Separately, additional potential downsides of the DTC genomics movement have been in the news. I highlight three:

  • What happens when DTC tests reveal unexpected family secrets? The Atlantic has a piece on a facebook group, with over 1000 members, that allows individuals affected to vent emotions and plan next steps. Meanwhile in the UK, the fertility regulator has called for genetic testing companies to better highlight chances of uncovering family secrets, additionally saying that anonymity for sperm/egg donors is a thing of the past.
  • In the light of and Spotify teaming up to offer playlists based on your results, a critique of how genetic ancestry testing, who focus on the fact your DNA reveals something meaningful about you. This runs from “conflating DNA and cultural identity” (routing for a World Cup team based on results) to “game programs set up to address past injustices” (using results to prove Native American or African ancestry), to reifying race as a meaningful category (citing a study that showed reading about these tests increased beliefs in racial differences).
  • A report on four cases of families who act on information obtained from raw data provided by DTC tests. In these cases, none of the SNPs reported turned out to be present. Another story of a discordant 23andMe and Ancestry result over a very worrying variant.

I think it is worth highlighting what we have learnt about consumer preferences

  • The Associated Press reports a poll of 1109 adults it performed on questions related to genetic testing (also refed above on number of people interested in genetic testing). On whether people would want to know if DNA showed they had a genetic variant associated with an incurable disease. 60% said Yes, for under 30s the number was 78%. Most (but not all) would tell family members). The poll also asked about the use of DNA by the Feds — “Half of people think genetic data should be used to help solve crimes only with the consent of the person tested, a third think it’s OK without that consent — and 13 percent don’t think law enforcement should use it at all.”
  • A Pew poll found majority support for gene editing for babies for health reasons. Men and more supportive; religious people are less supportive.
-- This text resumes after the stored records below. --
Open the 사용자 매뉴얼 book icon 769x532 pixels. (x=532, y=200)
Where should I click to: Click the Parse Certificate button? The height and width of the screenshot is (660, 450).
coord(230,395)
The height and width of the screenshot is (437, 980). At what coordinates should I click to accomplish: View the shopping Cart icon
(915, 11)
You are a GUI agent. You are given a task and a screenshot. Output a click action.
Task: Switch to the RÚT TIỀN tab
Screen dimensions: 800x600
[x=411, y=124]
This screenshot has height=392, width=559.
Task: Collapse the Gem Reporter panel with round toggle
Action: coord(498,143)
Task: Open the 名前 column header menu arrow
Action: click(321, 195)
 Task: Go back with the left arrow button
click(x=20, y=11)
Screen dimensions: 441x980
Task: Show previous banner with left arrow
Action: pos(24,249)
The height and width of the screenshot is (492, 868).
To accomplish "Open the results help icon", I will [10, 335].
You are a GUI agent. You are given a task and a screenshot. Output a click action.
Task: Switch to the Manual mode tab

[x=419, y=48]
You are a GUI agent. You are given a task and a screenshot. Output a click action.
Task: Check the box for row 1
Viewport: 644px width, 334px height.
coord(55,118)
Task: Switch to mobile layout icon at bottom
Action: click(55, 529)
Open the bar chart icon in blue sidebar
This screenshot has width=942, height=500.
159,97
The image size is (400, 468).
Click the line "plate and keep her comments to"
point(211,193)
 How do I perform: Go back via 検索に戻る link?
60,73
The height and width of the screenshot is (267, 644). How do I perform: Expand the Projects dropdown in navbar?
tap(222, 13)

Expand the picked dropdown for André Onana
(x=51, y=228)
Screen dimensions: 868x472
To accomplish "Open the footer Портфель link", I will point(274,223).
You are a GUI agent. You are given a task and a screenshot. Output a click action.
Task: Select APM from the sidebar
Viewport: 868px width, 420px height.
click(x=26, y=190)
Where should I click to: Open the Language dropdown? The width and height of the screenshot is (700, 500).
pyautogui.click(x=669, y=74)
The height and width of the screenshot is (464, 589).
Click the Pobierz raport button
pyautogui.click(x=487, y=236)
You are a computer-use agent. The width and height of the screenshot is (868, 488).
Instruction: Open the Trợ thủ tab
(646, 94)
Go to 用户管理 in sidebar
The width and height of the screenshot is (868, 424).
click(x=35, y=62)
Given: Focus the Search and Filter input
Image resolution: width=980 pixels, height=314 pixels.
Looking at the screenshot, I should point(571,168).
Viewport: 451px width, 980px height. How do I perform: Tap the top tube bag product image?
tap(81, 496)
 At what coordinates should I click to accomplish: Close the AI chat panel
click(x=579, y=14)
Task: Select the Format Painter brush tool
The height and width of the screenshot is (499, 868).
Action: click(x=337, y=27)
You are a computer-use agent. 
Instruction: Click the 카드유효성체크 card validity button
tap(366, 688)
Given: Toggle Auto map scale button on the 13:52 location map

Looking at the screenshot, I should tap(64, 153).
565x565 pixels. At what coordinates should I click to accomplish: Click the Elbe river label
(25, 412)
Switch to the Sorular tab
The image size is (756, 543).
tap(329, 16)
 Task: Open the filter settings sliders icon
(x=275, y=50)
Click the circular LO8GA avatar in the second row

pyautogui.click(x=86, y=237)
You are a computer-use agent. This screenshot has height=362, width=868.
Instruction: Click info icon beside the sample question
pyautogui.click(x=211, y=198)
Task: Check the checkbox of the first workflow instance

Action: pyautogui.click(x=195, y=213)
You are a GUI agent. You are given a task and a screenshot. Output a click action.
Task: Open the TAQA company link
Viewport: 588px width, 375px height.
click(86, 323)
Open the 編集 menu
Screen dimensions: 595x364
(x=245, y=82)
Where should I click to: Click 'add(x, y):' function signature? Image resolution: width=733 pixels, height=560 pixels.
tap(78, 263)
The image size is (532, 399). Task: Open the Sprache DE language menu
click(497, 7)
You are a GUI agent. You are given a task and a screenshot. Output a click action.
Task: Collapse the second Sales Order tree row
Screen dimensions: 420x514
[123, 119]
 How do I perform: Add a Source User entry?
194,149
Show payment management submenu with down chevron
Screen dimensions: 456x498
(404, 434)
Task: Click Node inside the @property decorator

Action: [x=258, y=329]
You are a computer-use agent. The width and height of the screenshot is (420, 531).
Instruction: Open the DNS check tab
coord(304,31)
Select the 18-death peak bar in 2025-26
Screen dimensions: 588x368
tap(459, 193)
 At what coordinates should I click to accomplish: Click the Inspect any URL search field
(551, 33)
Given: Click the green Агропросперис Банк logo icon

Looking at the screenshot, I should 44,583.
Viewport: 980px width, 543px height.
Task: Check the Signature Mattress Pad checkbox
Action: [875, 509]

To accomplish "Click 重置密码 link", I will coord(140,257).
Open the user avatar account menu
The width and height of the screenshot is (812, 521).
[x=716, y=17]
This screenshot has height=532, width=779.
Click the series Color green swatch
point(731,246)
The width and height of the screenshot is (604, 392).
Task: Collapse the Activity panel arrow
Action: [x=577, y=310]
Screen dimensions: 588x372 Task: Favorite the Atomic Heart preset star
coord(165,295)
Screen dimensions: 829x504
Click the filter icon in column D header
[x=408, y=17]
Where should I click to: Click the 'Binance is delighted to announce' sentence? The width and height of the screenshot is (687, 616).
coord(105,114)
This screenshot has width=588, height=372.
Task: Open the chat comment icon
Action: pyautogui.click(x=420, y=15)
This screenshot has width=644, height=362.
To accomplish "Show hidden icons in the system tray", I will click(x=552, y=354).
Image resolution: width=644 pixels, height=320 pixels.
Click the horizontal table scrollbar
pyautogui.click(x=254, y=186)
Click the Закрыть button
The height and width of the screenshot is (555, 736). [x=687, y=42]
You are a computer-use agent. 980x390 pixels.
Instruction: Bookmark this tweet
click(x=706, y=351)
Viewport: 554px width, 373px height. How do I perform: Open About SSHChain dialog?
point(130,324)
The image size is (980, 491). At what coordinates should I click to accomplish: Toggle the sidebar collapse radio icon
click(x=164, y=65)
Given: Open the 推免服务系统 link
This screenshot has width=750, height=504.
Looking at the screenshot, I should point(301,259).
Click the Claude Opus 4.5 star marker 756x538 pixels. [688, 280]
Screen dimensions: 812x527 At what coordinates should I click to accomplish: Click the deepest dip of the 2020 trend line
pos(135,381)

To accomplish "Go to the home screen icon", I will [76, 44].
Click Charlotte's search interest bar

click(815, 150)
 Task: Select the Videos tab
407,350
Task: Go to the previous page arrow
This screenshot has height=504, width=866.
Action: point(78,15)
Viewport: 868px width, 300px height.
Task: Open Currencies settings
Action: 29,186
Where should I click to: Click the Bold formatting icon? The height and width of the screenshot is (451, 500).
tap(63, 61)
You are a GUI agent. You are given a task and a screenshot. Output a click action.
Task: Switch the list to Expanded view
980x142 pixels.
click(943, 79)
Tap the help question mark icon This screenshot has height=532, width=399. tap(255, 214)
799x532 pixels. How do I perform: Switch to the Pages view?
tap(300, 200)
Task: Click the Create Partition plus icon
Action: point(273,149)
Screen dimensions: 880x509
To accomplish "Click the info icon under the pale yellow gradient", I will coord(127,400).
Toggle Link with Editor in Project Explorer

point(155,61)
If the intervention relies on testing embryos, most are opposed.
  • A U of Michigan study on patient attitudes to their biobank samples being commercialized. “67 percent of participants agreed that clear notification of potential commercialization of biospecimens is warranted, but only 23 percent were comfortable with such use. Sixty-two percent believed that profits should be used only to support future research, and 41 percent supported sharing profits with the public.”
  • STAT reports on consumer adoption of genetics in China. Those in the space refer to a particular emphasis on a Chinese fascination of how genetics affects identity and destiny, and, for the generations born under the one child policy, with finding family. Routine newborn genome sequencing is on the cards within the next five years (Veritas already has a product in pilot out there). Because there isn’t an entrenched medical genetics profession, there will be less paternalism about results.

It strikes me that the academic literature is all about efforts to ensure that people’s informed choices are respected. A lot of this type of work, which looks at what those choices are likely to be, happens outside the academic mainstream. This is an observation I intend to check.




And finally, a nice piece from science historian Oren Harman on use of the term “gene” — historically and in the future. And another lovely piece about how some of the genes got their names, including the background to “Pray for Elves”, which I learnt originates with someone I used to work with, Prof Mark Yandell.